Oliver Kraushaar (Caesonia) und Constanze Becker (Caligula) Foto: Julian Roeder

„Regieren heißt stehlen“, so erklärt Kaiser Caligula sich und anderen die Politik. Insofern sei es „nicht unmoralischer, die Bürger direkt zu bestehlen, als die für sie unentbehrlichen Lebensmittel heimlich mit indirekten Steuern zu belegen“, heißt es im Text. Als konsequente Schlussfolgerung verlangt Caligula von den Vermögenden, ihre Kinder zu enterben und den Staat als Alleinerben einzusetzen – alles zugunsten des Staatshaushaltes. Doch „wenn der Staatsschatz lebenswichtig ist, dann ist das Menschenleben es nicht“, sagt der Tyrann weiter. Je nach Bedarf würden diese Personen dann willkürlich getötet. Schließlich habe er mittlerweile gelernt, dass jeder Wert, auch das Leben selbst, relativierbar und folglich nicht wirklich von Bedeutung sei.

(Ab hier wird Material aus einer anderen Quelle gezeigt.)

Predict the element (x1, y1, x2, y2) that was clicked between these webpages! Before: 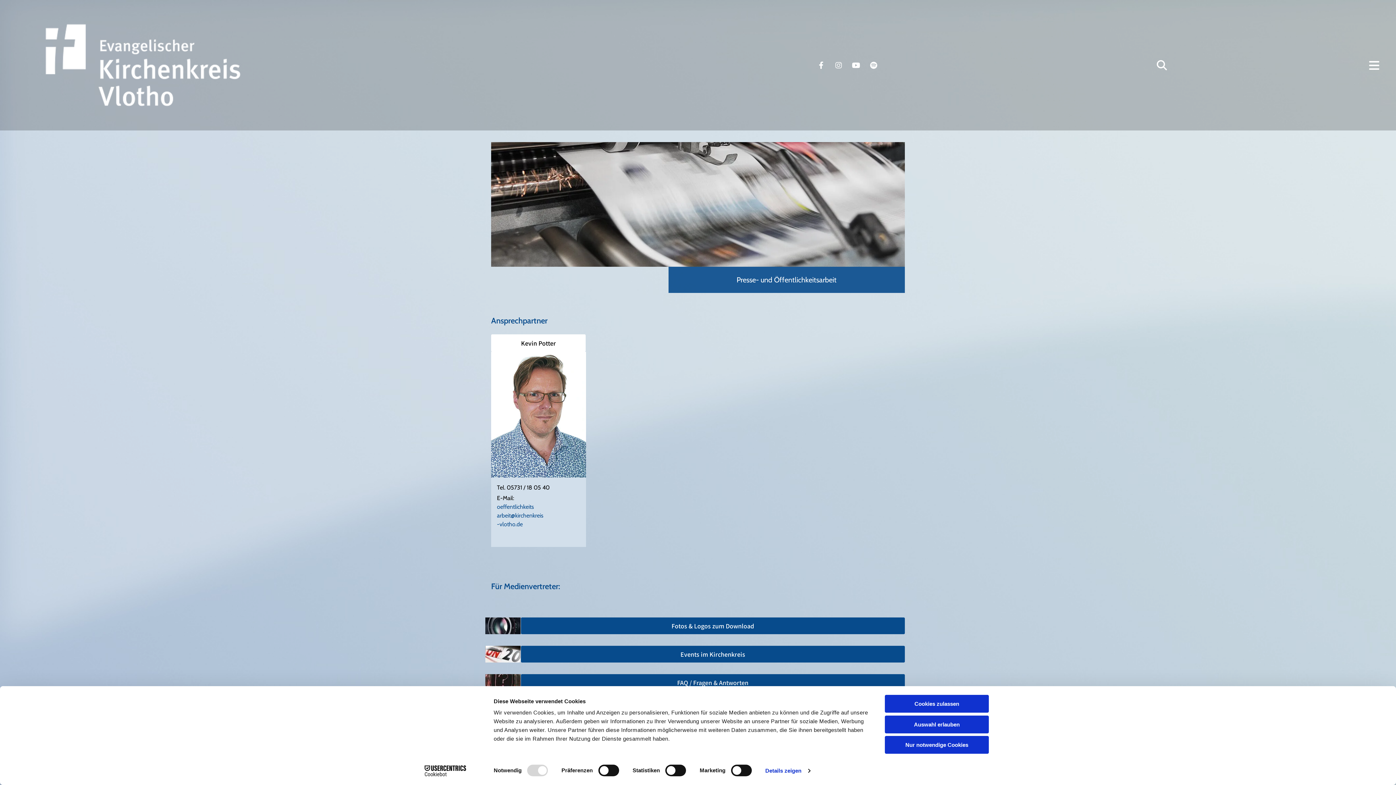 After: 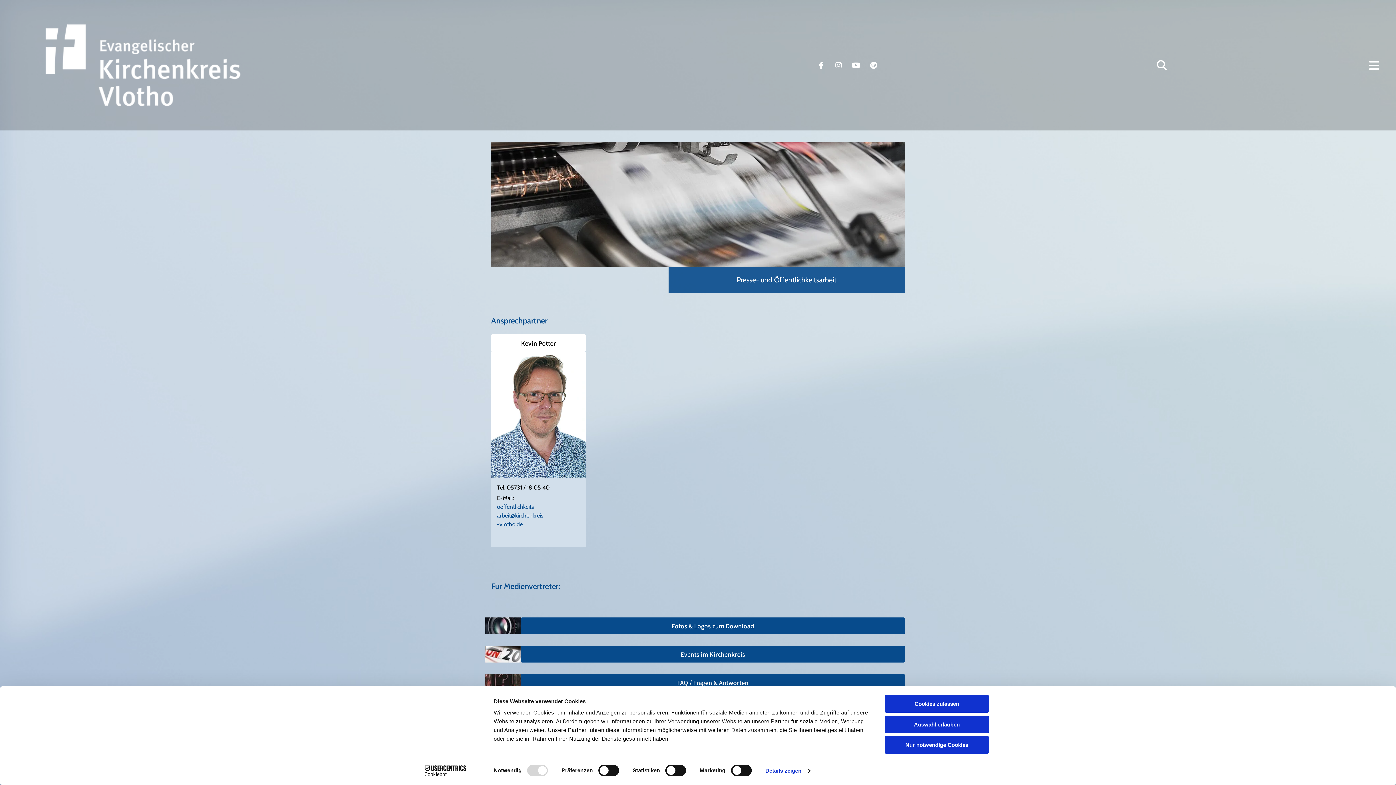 Action: label: youtube fa-brands bbox: (850, 59, 862, 71)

Doch dieser Erlass ist nur der Anfang einer verheerenden Strategie eines Machtmenschen, der beschlossen hat, nicht nur den Mond besitzen zu wollen, sondern der Welt ihre absurde Verfasstheit vor Augen zu führen, indem er sie durch konsequentes Denken und Handeln auf ihre mörderische Spitze treibt. Fortan pflastern Leichen seinen Weg. Camus Drama ist das Porträt eines nicht mehr von Ethik, Gesetzen oder Moral determinierten Politikers. Und so kommen dem Zuschauer heutzutage Namen wie Trump, Erdogan und Putin schnell in den Kopf, ohne eine wirkliche Analogie zu dem gleichnamigen römischen Kaiser (12 bis 41 n.Chr.) herstellen zu wollen.

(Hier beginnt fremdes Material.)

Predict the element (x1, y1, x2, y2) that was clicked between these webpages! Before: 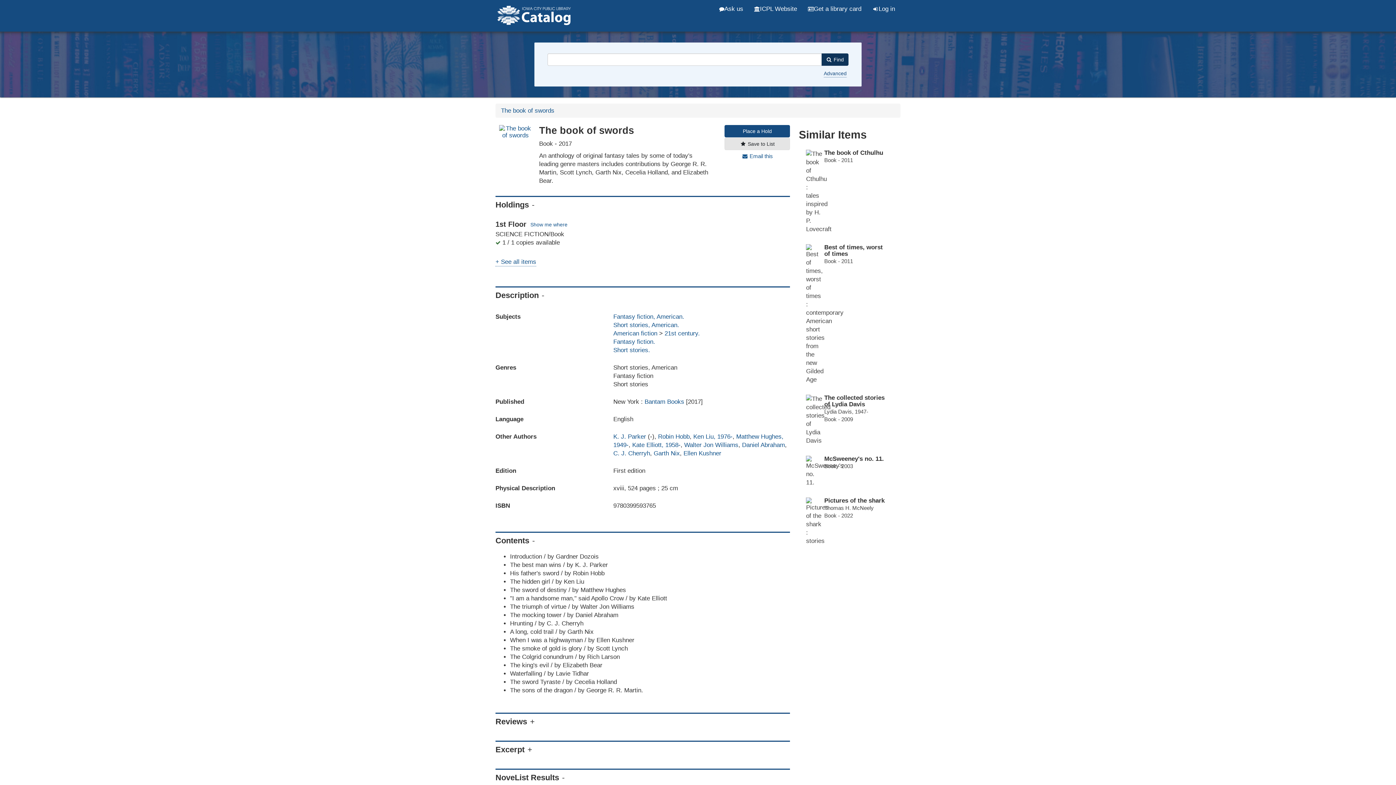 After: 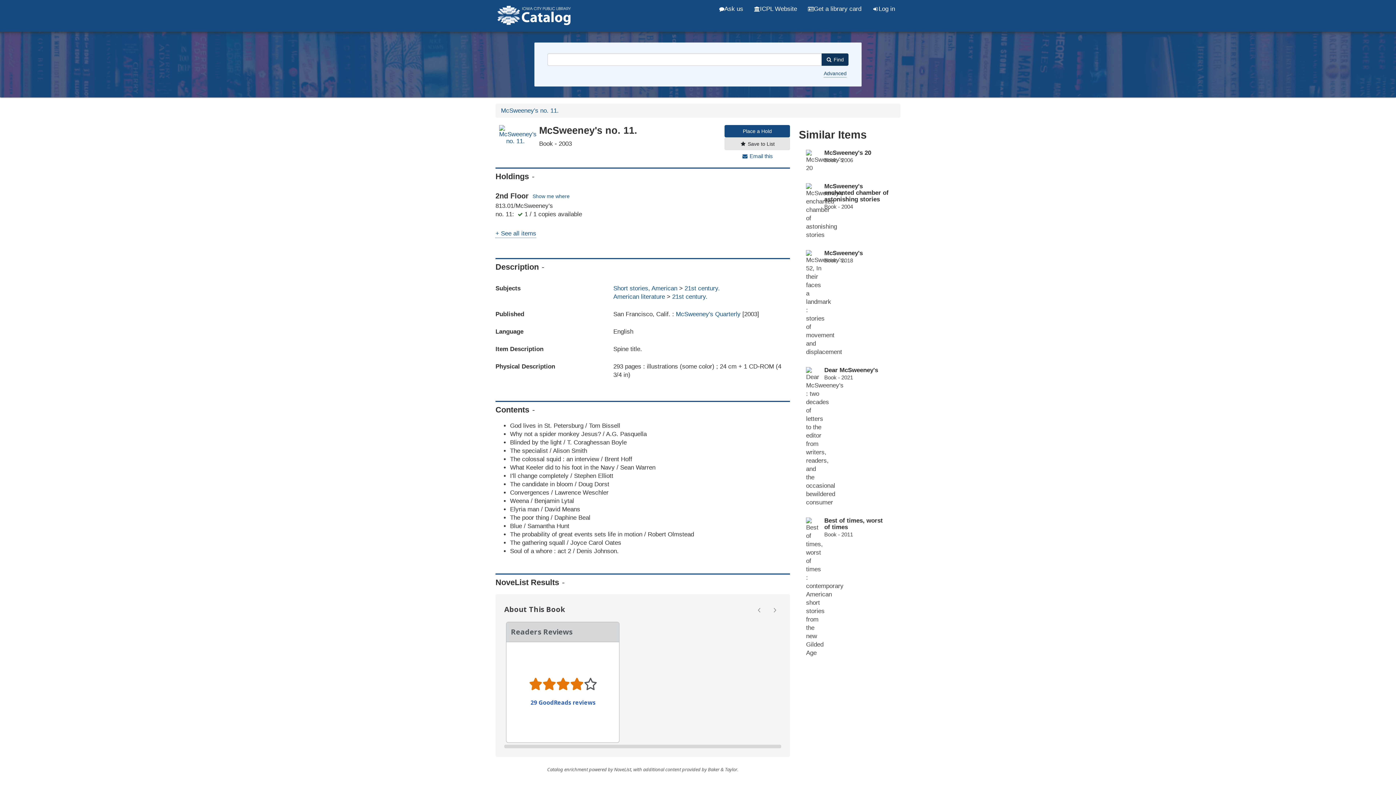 Action: label: McSweeney's no. 11.

Book - 2003 bbox: (799, 450, 897, 492)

Dass Nunes der Sinn nach dem Grotesk-Komischen steht, macht er gleich zu Beginn der 90-minütigen Aufführung deutlich. Er lässt sein Ensemble vor dem blutroten Vorhang zwei Witze erzählen. Frage eins: Was macht ein Clown im Büro? Antwort: Faxen! Frage zwei: Warum schlägt der Zirkusdirektor seine Frau? Antwort: Weil er sie beim Clown/Klauen erwischt hat!